━━ Source material ━━

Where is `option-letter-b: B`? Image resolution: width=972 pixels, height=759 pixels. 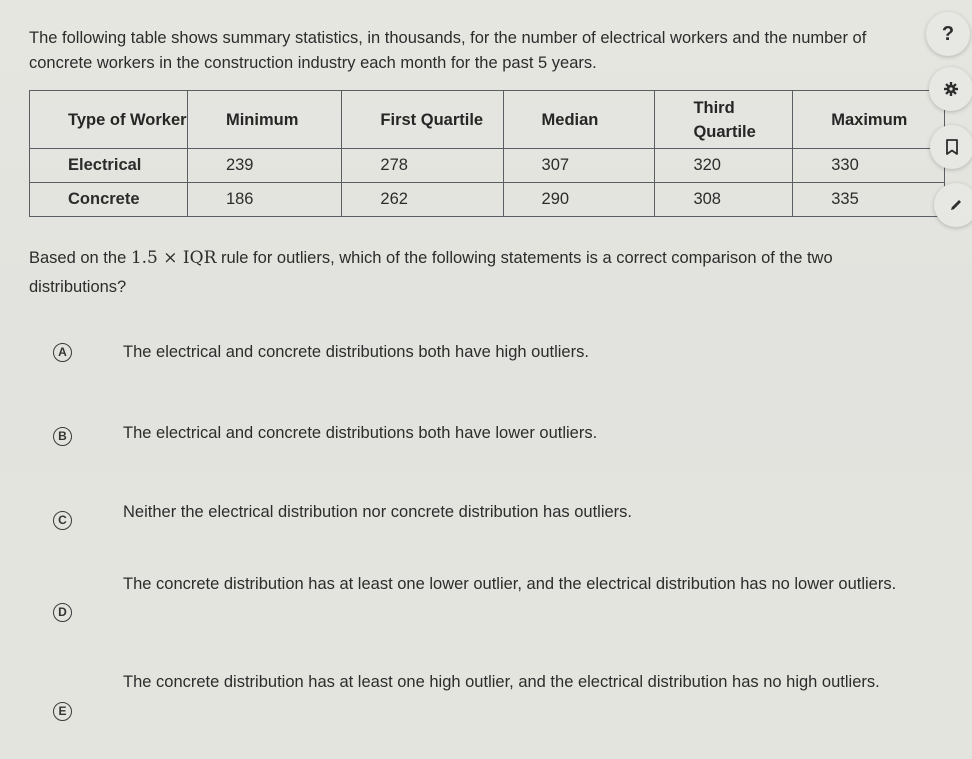
option-letter-b: B is located at coordinates (62, 436).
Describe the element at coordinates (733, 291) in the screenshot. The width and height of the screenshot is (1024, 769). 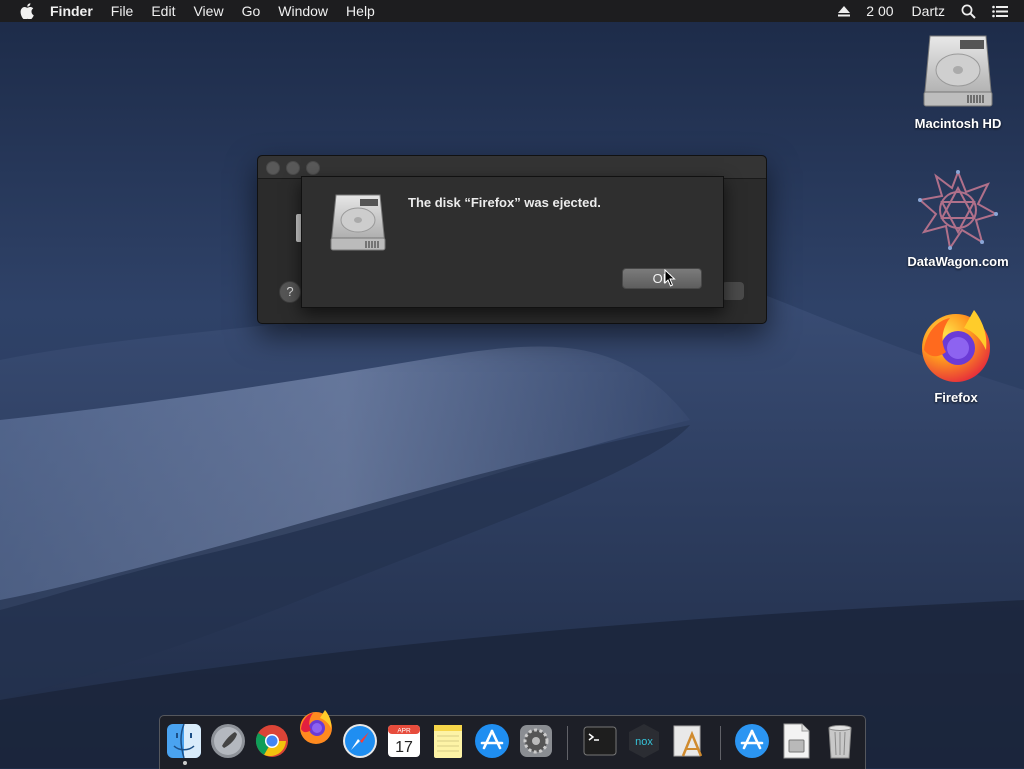
I see `window-action-button` at that location.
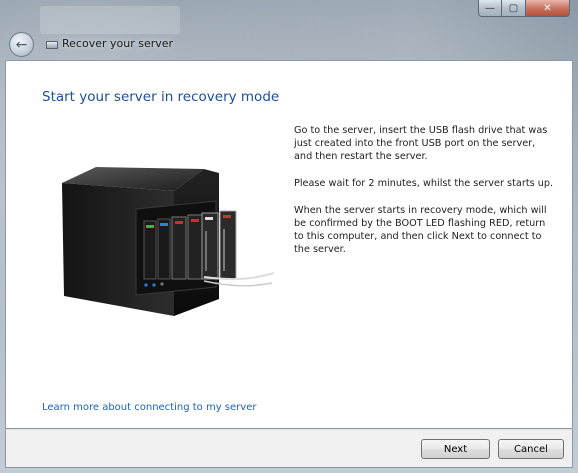 This screenshot has height=473, width=578. I want to click on close-icon: ✕, so click(548, 8).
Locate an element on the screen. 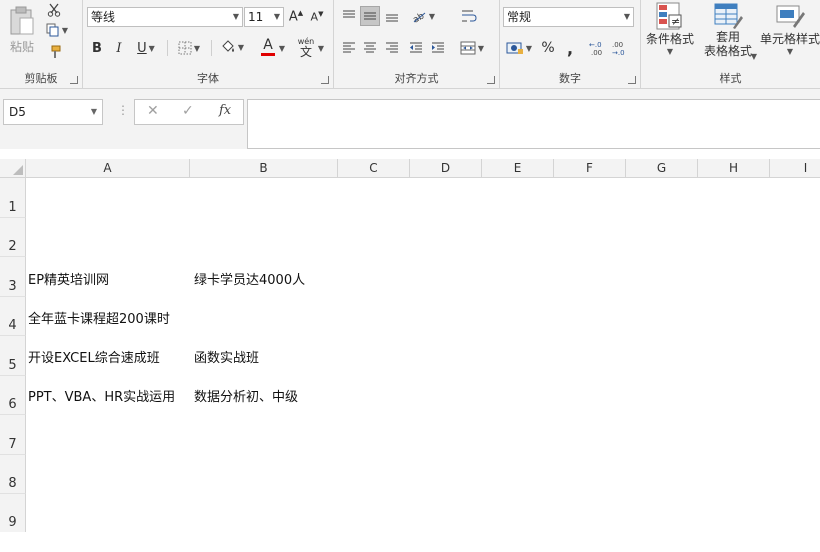  column-header-d: D is located at coordinates (446, 168).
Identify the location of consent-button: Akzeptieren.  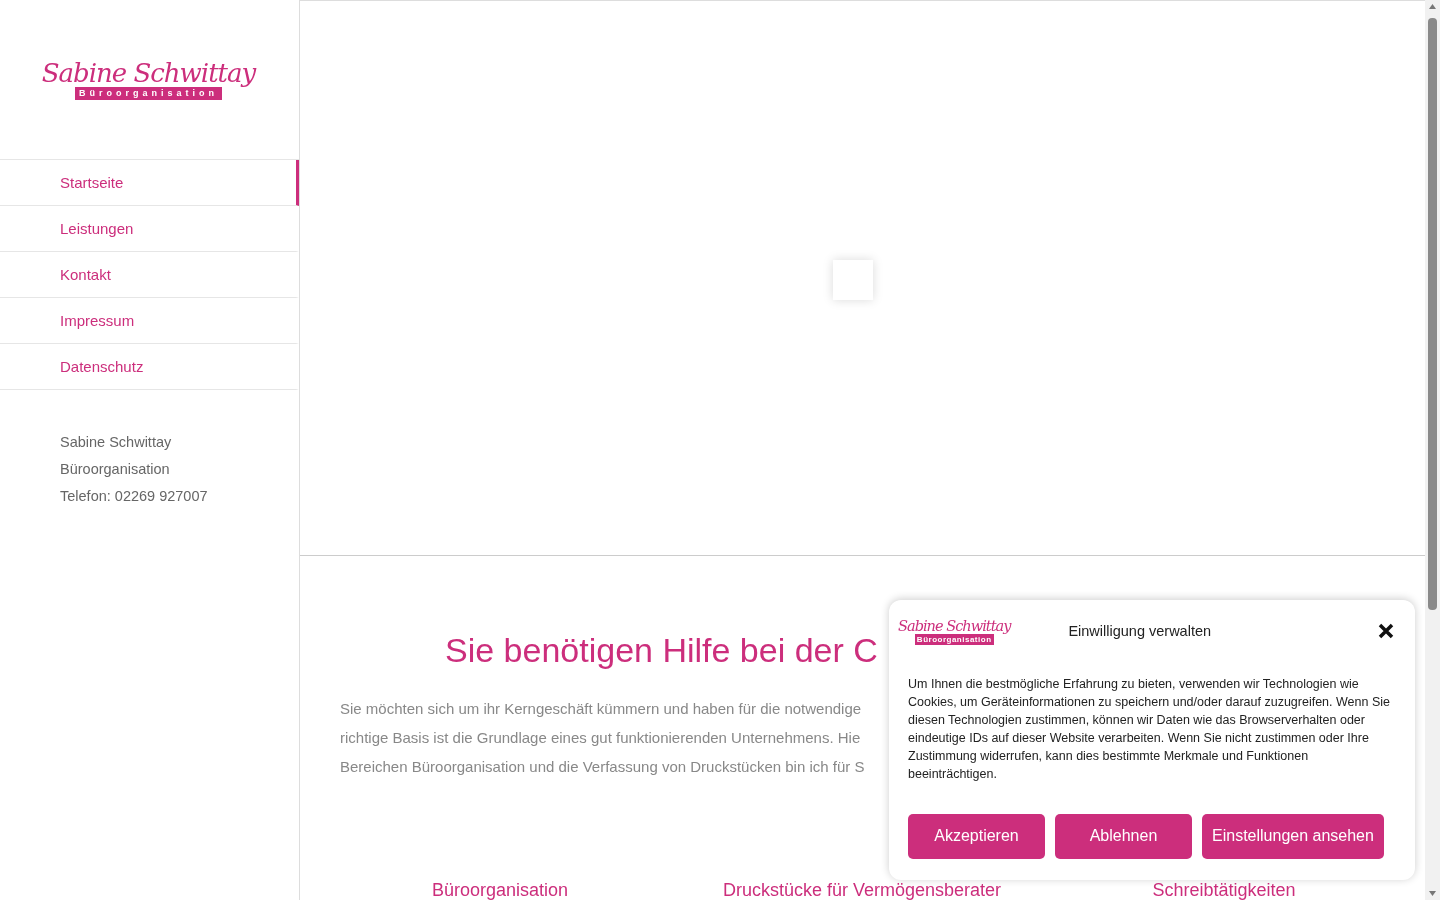
(976, 836).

━━━

* **What needs to be done**
Rewrite the listing from the line containing "Identify the location" through its end with "Identify" swapped for "Find", keeping everything else the same. Leave out the pictures.

* **Answer to the exercise**
Find the location of consent-button: Akzeptieren.  
(976, 836).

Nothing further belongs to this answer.